We hebben gezien dat dit gebrek aan substantie te maken heeft met het gebrek aan wilskracht in het denken. Zelfs intensief en moeilijk denken in de wetenschap geeft slechts een heel klein beetje wil in onze gedachten. Ze drijven weg als de lucht. Gedachten, in hun beste vorm - in de wetenschap - zijn beelden van vorm, van idee en zij zijn tegengesteld aan materie, aan substantie. Buiten zijn de dingen materieel; binnen, in mijn gedachten, is er slechts een vorm. Zelfs als ik erin zou slagen om alles te begrijpen wat er in de wereld is, als ik het volledige rijk van vormen had gevonden, zou ik iets missen: materie. Dit is de Aristotelische positie. Aristoteles kon geen brug vinden tussen vorm en materie. Hij wijst op deze brug in jn geschriften over God, over de Onbewogen Beweger, over de actualiteit.
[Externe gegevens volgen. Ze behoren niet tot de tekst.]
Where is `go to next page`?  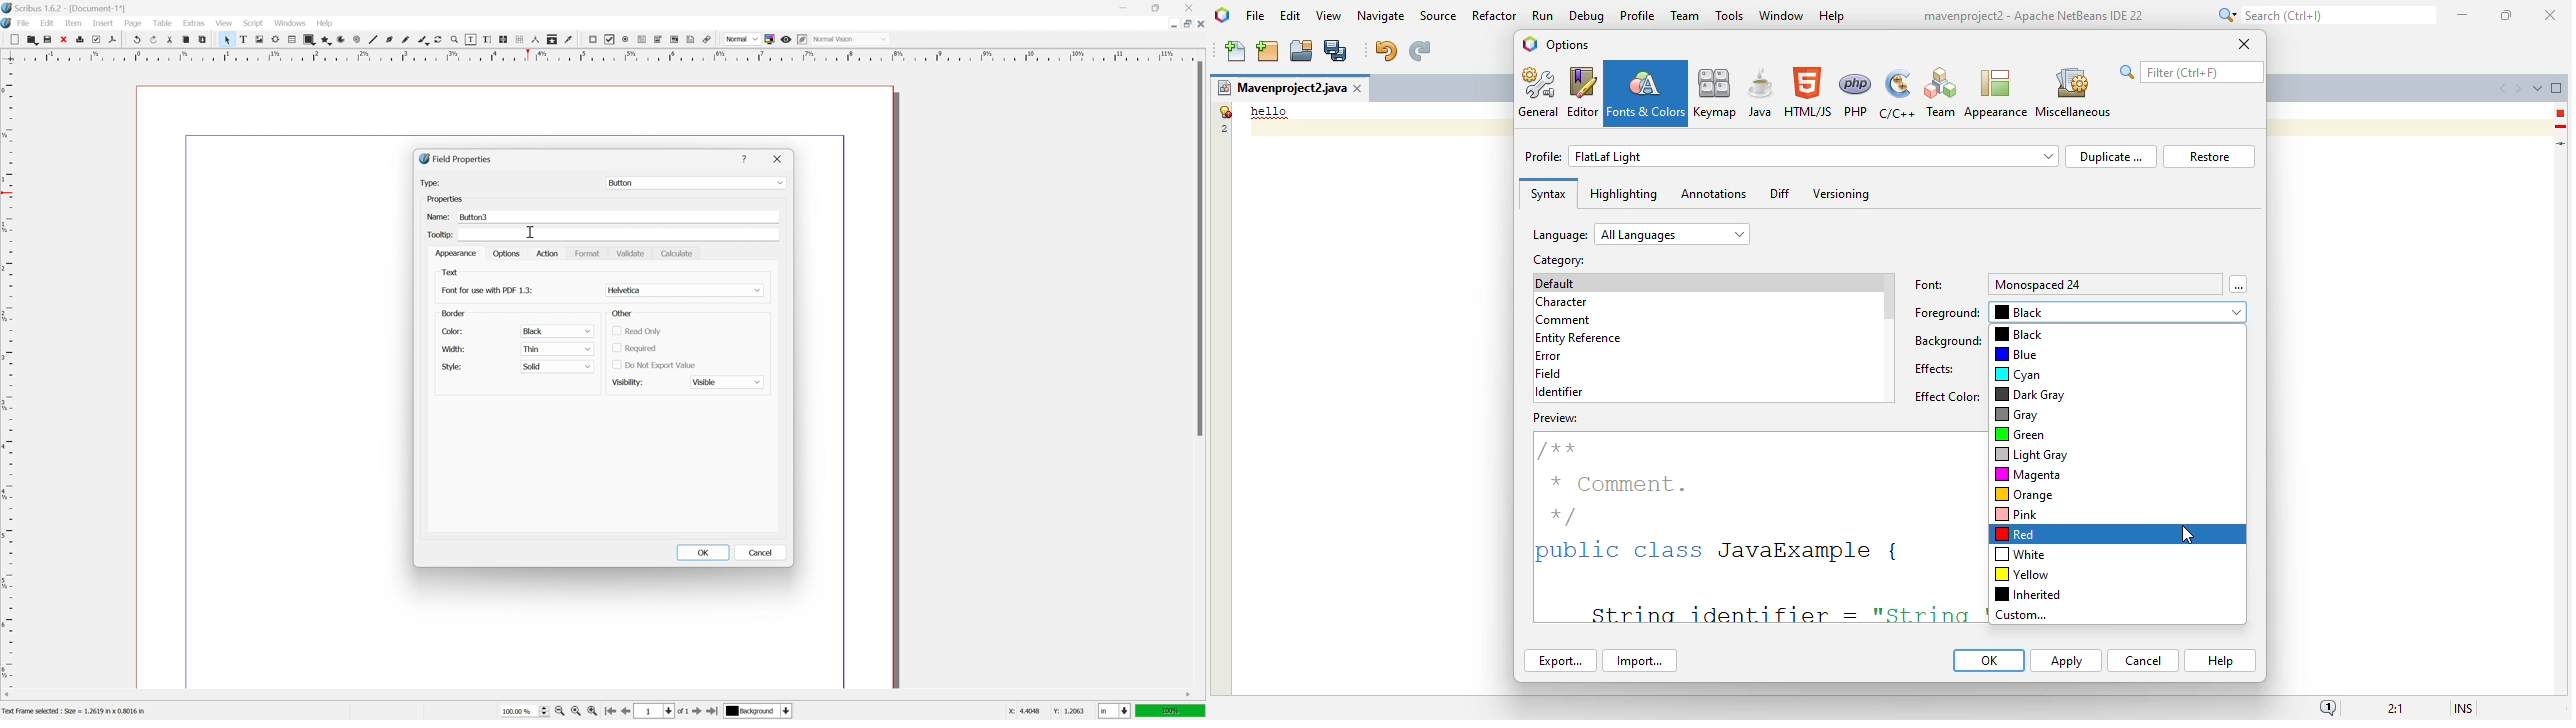
go to next page is located at coordinates (696, 712).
Maar dit punt werd niet zelf substantieel.

En zo moest de geschiedenis van de mens zich door vele manieren van denken heen werken om tenslotte een jongeman te zien verschijnen, in de laatste jaren van de 19e eeuw, die de oplossing heeft gevonden, een oplossing die geen beeld meer is, maar een wereldwonder, een enorme stap In de ontwikkeling naar de ware mensheid.
Natuurlijk heeft de grote wereld dit niet gezien, en waar het gezien is, is het zwaar bestreden. Slechts weinig mensen hebben het begrepen en nog minder hebben de uitdaging gevolgd. Misschien is het nu de tijd om dat te veranderen ...
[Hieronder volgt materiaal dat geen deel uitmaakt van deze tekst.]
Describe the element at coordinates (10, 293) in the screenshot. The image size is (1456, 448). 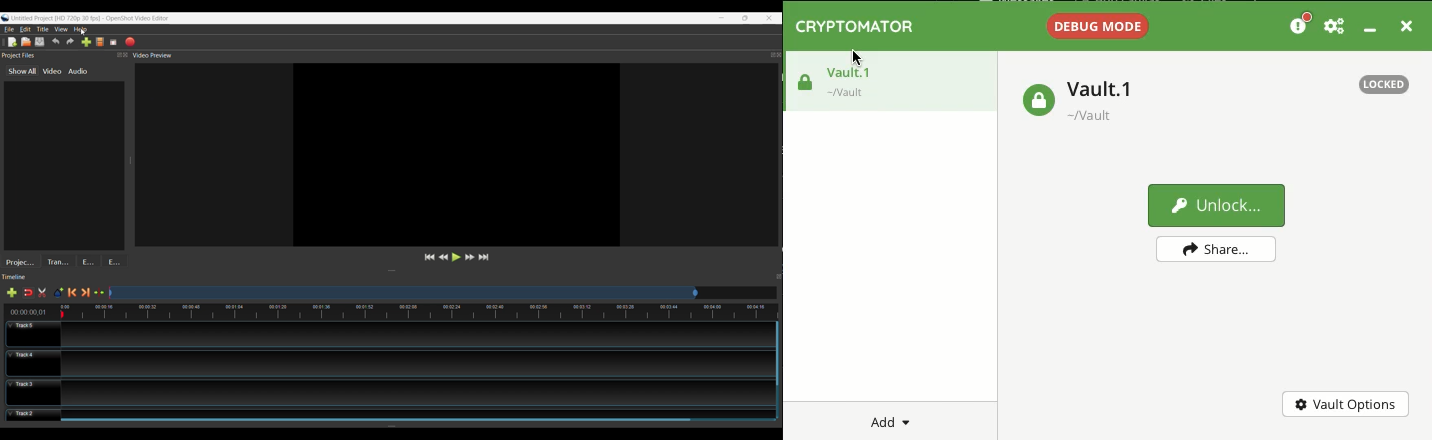
I see `Add Track` at that location.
De jonge man, Rudolf Steiner, vond dat Fichte in zijn filosofie de ontbrekende verbinding gaf. Hij beschreef het menselijke Ik. En hij zag dat Ik door zijn eigen wil actief kan worden. Maar hij heeft niet duidelijk beschreven wat voor soort activiteit het Ik kan 'willen'. Steiner heeft het antwoord gevonden: Het Ik brengt het denken tot verschijning. Hier worden niet de associatieve gedachten die komen en gaan bedoeld, maar het ware denken, waarmee we kennis verkrijgen. De 'natuur' van het Ik is het voorbrengen van het denken en het stellen van ideeën, van begrippen. Zo kan Steiner schrijven:
'De omstandigheid dat het ik door vrijheid in activiteit kan worden gebracht maakt het dit ik mogelijk om uit zichzelf door zelfbepaling de categorie van het kennen te verwerkelijken, terwijl in de overige wereld de categorieën door objectieve noodzaak met het daarmee corresponderende gegevene verbonden (verknüpft) blijken te zijn. Het onderzoeken van het wezen van de vrije zelfbepaling zal de opgave zijn voor een op onze kennistheorie gebaseerde ethiek en metafysica zijn. Deze zullen ook de vraag moeten bespreken of het ik ook nog in staat is om andere ideeën buiten die van het kennen (Erkenntnis) te verwerkelijken. Dat de verwerkelijking van het kennen door vrijheid gebeurt, treedt uit de boven gemaakte opmerkingen al duidelijk naar voren. Want, wanneer het direct gegevene en de daarbij behorende vorm van het denken door het ik in het kenproces worden verenigd, dan kan de vereniging van de anders gescheiden in het bewustzijn blijvende twee elementen van de werkelijkheid slechts door een daad van vrijheid gebeuren.' (GA 3)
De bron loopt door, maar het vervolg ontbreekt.